Working data:
*** Begin section ***
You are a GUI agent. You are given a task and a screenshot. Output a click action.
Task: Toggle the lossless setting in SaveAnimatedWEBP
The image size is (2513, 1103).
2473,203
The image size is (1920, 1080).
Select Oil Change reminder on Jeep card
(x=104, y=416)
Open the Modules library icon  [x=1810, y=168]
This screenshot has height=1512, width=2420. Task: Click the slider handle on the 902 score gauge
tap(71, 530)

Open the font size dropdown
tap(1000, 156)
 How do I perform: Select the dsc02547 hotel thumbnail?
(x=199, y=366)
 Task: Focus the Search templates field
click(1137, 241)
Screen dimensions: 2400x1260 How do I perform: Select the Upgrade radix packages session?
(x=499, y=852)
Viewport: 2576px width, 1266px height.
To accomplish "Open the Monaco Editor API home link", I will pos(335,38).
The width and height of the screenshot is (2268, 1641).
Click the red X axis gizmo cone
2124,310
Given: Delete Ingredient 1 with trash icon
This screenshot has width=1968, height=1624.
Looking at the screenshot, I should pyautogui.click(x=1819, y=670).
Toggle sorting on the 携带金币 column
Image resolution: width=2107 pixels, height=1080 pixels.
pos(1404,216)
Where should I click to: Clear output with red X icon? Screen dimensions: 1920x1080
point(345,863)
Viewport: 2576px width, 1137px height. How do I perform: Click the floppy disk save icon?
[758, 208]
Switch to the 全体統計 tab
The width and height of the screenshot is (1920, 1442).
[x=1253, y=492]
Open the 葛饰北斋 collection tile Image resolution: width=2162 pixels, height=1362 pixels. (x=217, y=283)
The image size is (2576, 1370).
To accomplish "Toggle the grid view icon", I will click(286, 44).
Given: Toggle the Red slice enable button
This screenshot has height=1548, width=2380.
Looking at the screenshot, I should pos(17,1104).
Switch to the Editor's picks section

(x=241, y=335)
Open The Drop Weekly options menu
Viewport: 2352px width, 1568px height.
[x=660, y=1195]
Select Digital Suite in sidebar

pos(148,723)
*** End section ***
Review the preceding data and report every line that includes the string "Toggle".

Exercise output:
Task: Toggle the lossless setting in SaveAnimatedWEBP
Toggle sorting on the 携带金币 column
To accomplish "Toggle the grid view icon", I will click(286, 44).
Given: Toggle the Red slice enable button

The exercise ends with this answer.